Dataset records section start

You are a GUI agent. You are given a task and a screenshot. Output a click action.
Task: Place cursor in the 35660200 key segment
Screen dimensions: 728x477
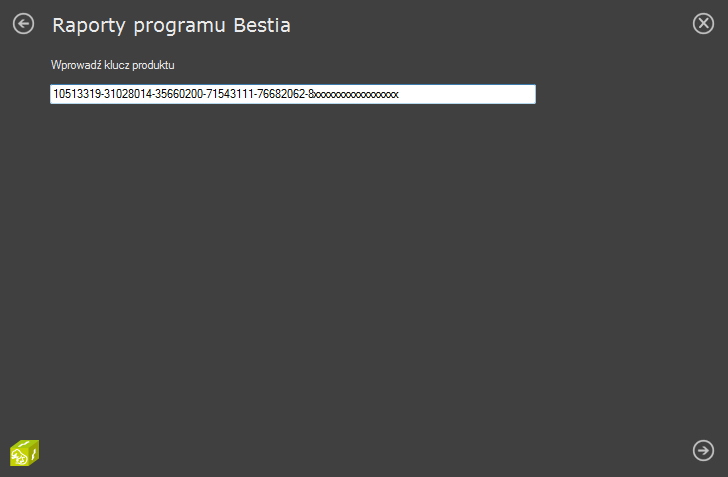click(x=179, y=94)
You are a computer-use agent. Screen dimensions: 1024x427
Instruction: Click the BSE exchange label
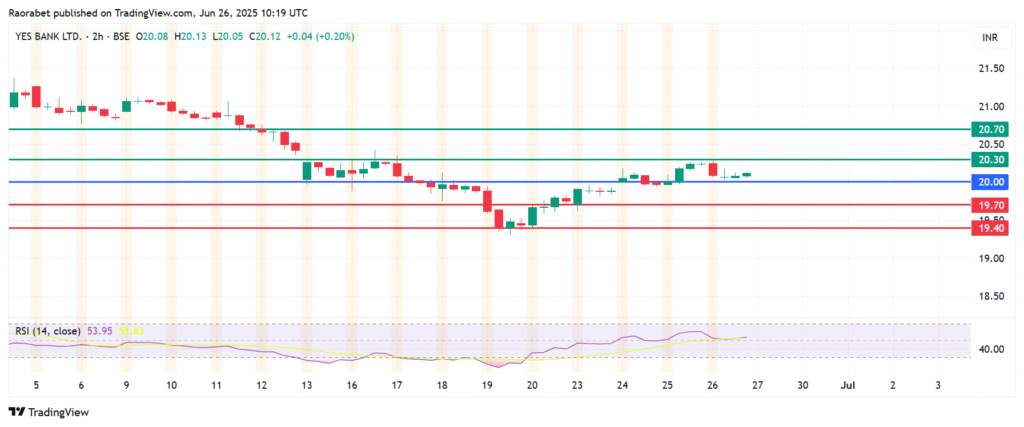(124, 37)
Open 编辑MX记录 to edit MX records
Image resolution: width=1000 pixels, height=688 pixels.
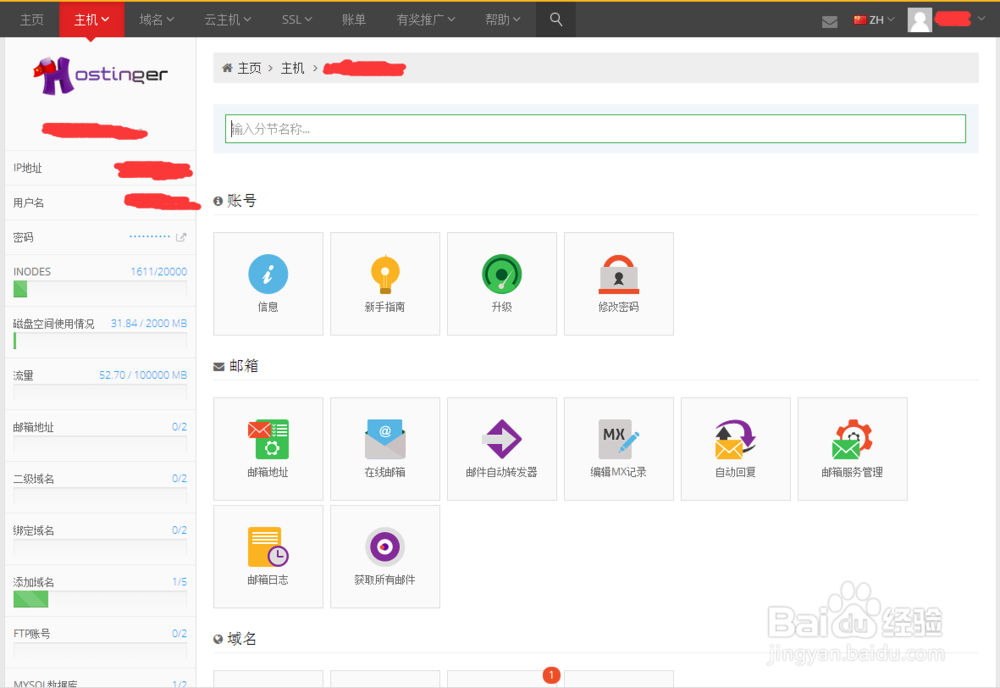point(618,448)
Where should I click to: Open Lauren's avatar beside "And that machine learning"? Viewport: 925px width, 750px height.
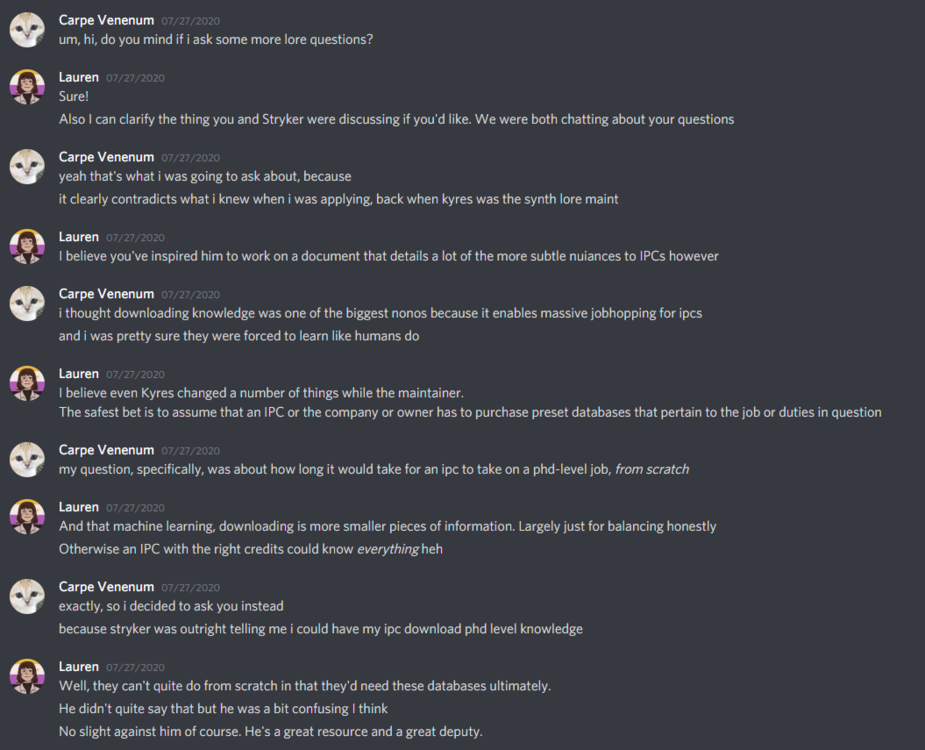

Dataset records section end

Reproduce, with no pictures, the lines from the one containing "You are a computer-use" to the end of the records above, exactly and inclusively.

- [Solved problem]:
You are a computer-use agent. Screen dimensions: 1024x427
Instruction: Click the BSE exchange label
(124, 37)
Open 编辑MX记录 to edit MX records
Image resolution: width=1000 pixels, height=688 pixels.
point(618,448)
Where should I click to: Open Lauren's avatar beside "And that machine learning"? Viewport: 925px width, 750px height.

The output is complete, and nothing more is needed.